Given data below:

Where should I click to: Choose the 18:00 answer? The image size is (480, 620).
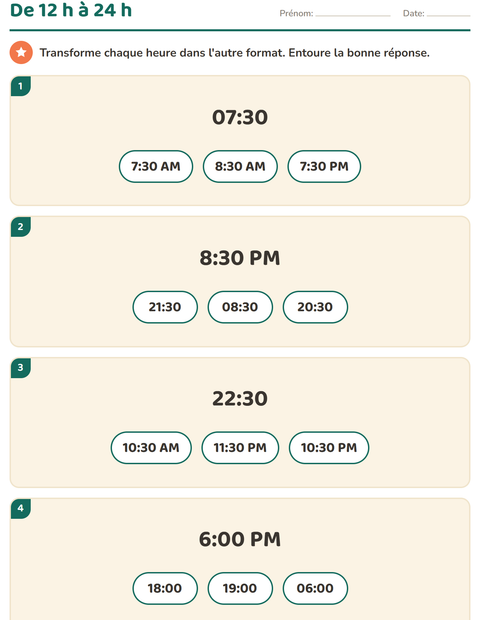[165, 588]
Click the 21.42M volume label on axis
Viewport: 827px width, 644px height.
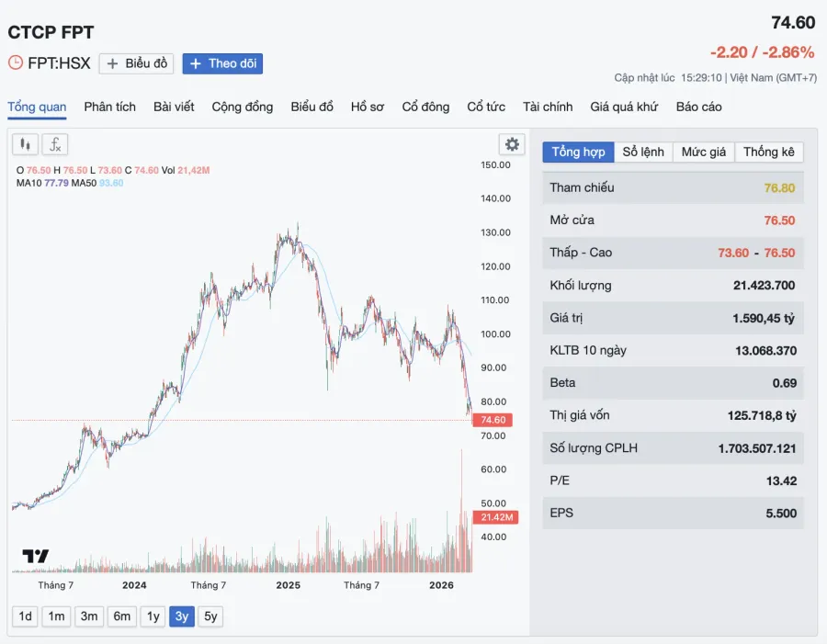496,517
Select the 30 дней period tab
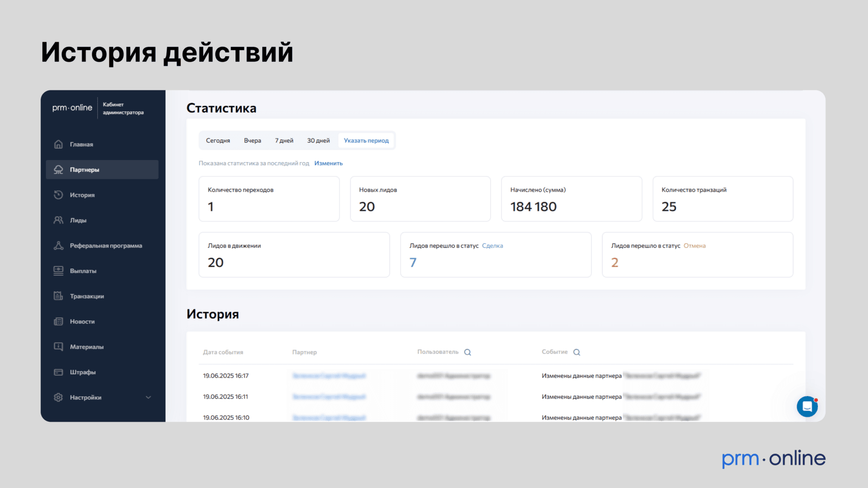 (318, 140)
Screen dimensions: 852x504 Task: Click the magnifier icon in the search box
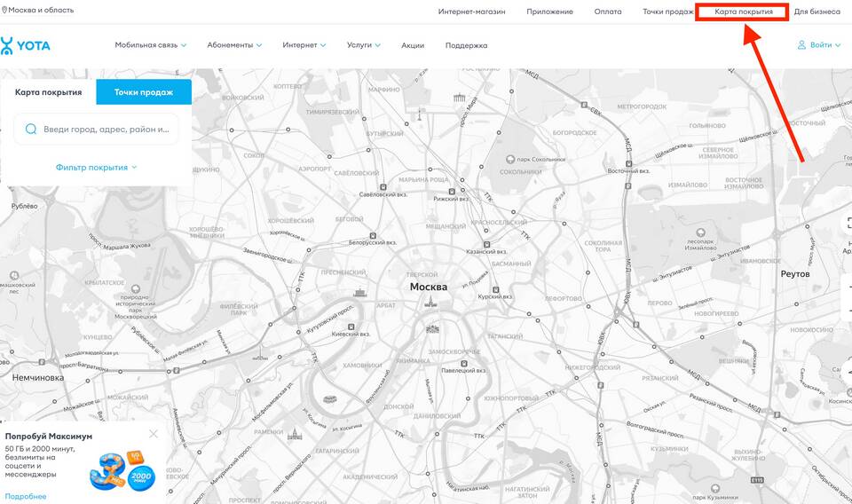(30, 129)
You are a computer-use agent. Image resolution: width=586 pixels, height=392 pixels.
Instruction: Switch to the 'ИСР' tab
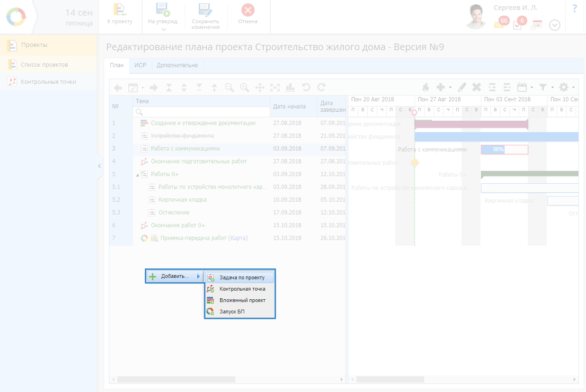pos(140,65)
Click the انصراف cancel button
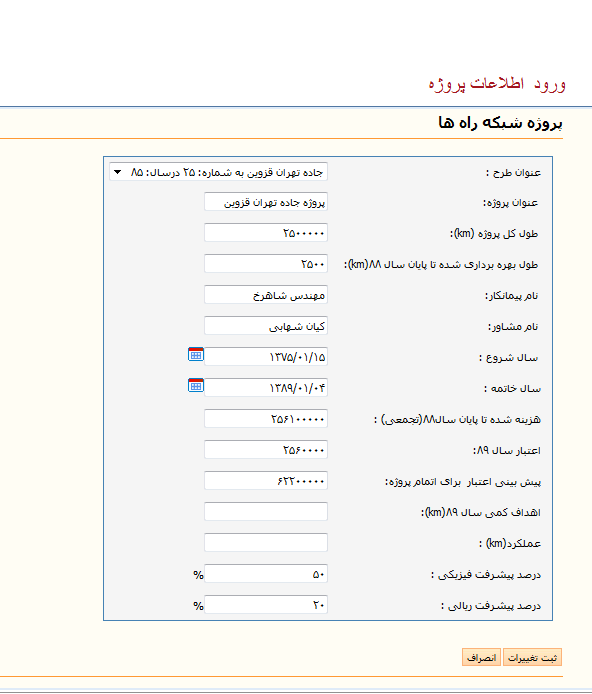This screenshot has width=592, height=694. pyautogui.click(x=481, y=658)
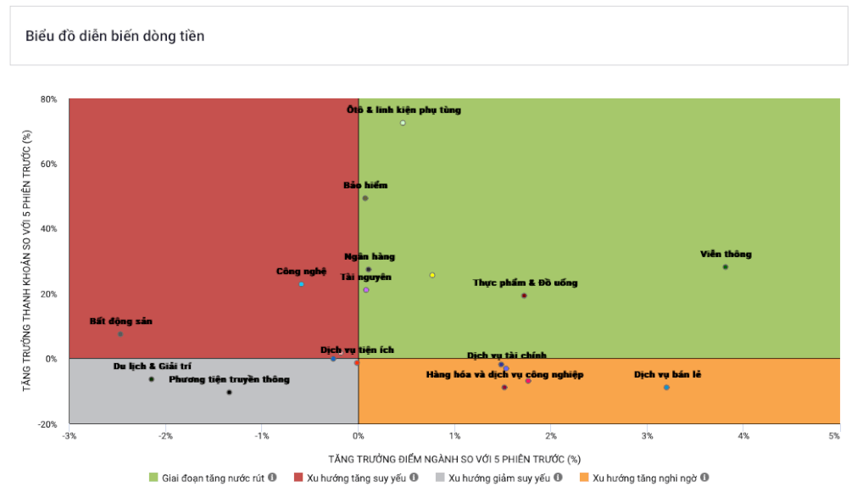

End of Given data.

Exercise prompt:
What is needed is a verbatim copy of every entry, with the pictures omitted.

Reply to the task:
Where should I click to: Choose the 18:00 answer? The image size is (480, 620).
[165, 588]
Click the 21.42M volume label on axis
Viewport: 827px width, 644px height.
496,517
Select the 30 дней period tab
 (318, 140)
Screen dimensions: 852x504 Task: Click the magnifier icon in the search box
(30, 129)
You are a computer-use agent. Image resolution: width=586 pixels, height=392 pixels.
Instruction: Switch to the 'ИСР' tab
pos(140,65)
Click the انصراف cancel button
This screenshot has width=592, height=694. pyautogui.click(x=481, y=658)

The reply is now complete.